Concerns about radiation-related injuries to patients and medical staff have increased since the mid-1990s due to the increasing complexity and radiation dose of some fluoroscopically-guided interventions. Recent studies have suggested that even much lower radiation dose levels (500 mSv) can still produce eye damage leading to cataracts.
Types of Fluoroscopy Protection
Fluoroscopy operators and staff can significantly reduce their radiation exposure by wearing correctly fitted protective garments, positioning protective devices to block scatter-radiation, and adhering to good radiation practices. A lead apron of at least 0.25 mm lead equivalence (0.5 mm is recommended) will reduce scattered x-rays by 95 percent for fluoroscopic procedures. Additionally, a thyroid collar and leaded eyewear (or “radiation glasses”) are recommended.
Lead Aprons– For reasons of weight, lead aprons generally have shielding equivalence equal to a 0.25–0.5 mm lead barrier and will only attenuate the radiation. Lead aprons absorb 90–95 percent of the scattered radiation that reaches them. “Wrap-around” lead aprons are helpful when medical personnel spend a lot of time with their backs turned away from the patient. Lead aprons can weigh up to 17 lbs and can cause orthopedic issues and fatigue. It is important to note that the head remains wholly exposed to radiation risks while wearing lead aprons alone.
Lead Glasses– To protect the eyes from harmful radiation, operators use protective eyewear made from lead. To maximize protection, radiation protection glasses should be used in tandem with scatter-shielding screens and additional lead protection on the body, neck, and head.

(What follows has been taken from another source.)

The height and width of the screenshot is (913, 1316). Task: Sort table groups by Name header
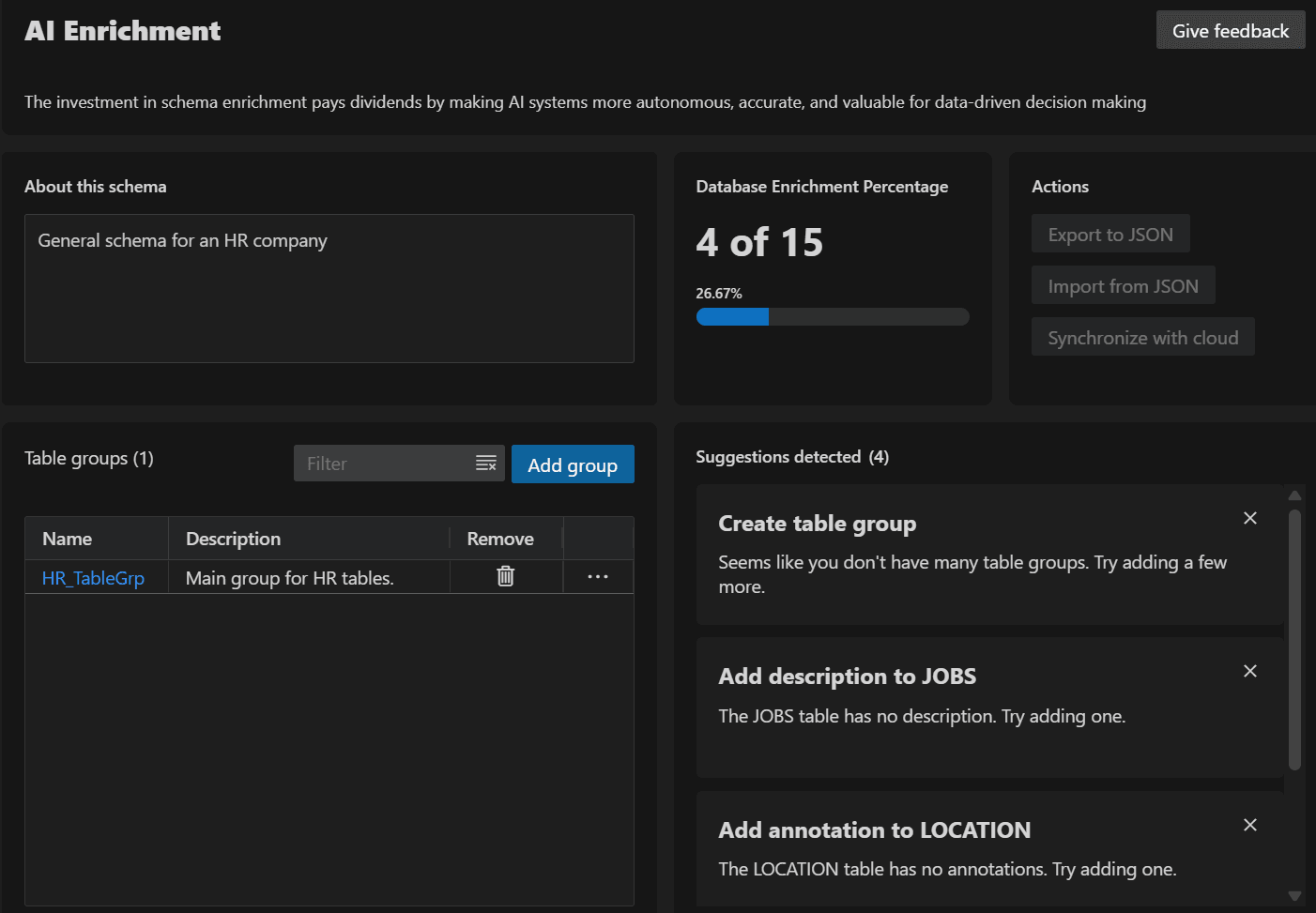(67, 538)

Radiation Shielding Screen– Typically, a large sheet made of iron or lead is used to protect from harmful radiation scatter. These can be large and cumbersome to navigate and position in the operating theater.
StemRad MD– This proprietary exoskeleton system marries lead aprons and radiation shields–eliminating the need for lead glasses. The exoskeleton supports 100 percent of the weight from the lead and comes with a thyroid collar to allow the user to wear their own prescription glasses. This collar also protects the head and face, unlike traditional lead aprons. Using the most advanced materials, StemRad MD utilizes bilayer technology of bismuth and antimony––the best protection on a weight basis. The StemRad MD system covers more of the body than the typical lead apron–protecting the user from dangerous scatter radiation.
When it comes to fluoroscopy protection, out-dated options, like the lead apron, compromise protection with materials as thin as 0.25 mm (0.33 lead equivalence). Methods of wrapping the front with 0.25 mm lead over 0.25 mm lead to reach 0.5 mm in overlap in the front still leave the sides exposed at 0.25 mm. The head and face are still vulnerable to radiation exposure.
A solution, like the StemRad MD and its zero-gravity technology, can take the weight off of the user without radiation compromise. Shielding the face and head, the StemRad MD system takes radiation protection to a whole new level. Reducing muscle fatigue and radiation dangers, radiologists can operate with confidence.
By understanding the essentials of radiation physics, protective equipment, and each imaging system’s features, operators and staff can capitalize on radiation protection opportunities while minimizing ergonomic strain. Practicing and promoting radiation safety can help fluoroscopy operators and staff enjoy long, productive careers.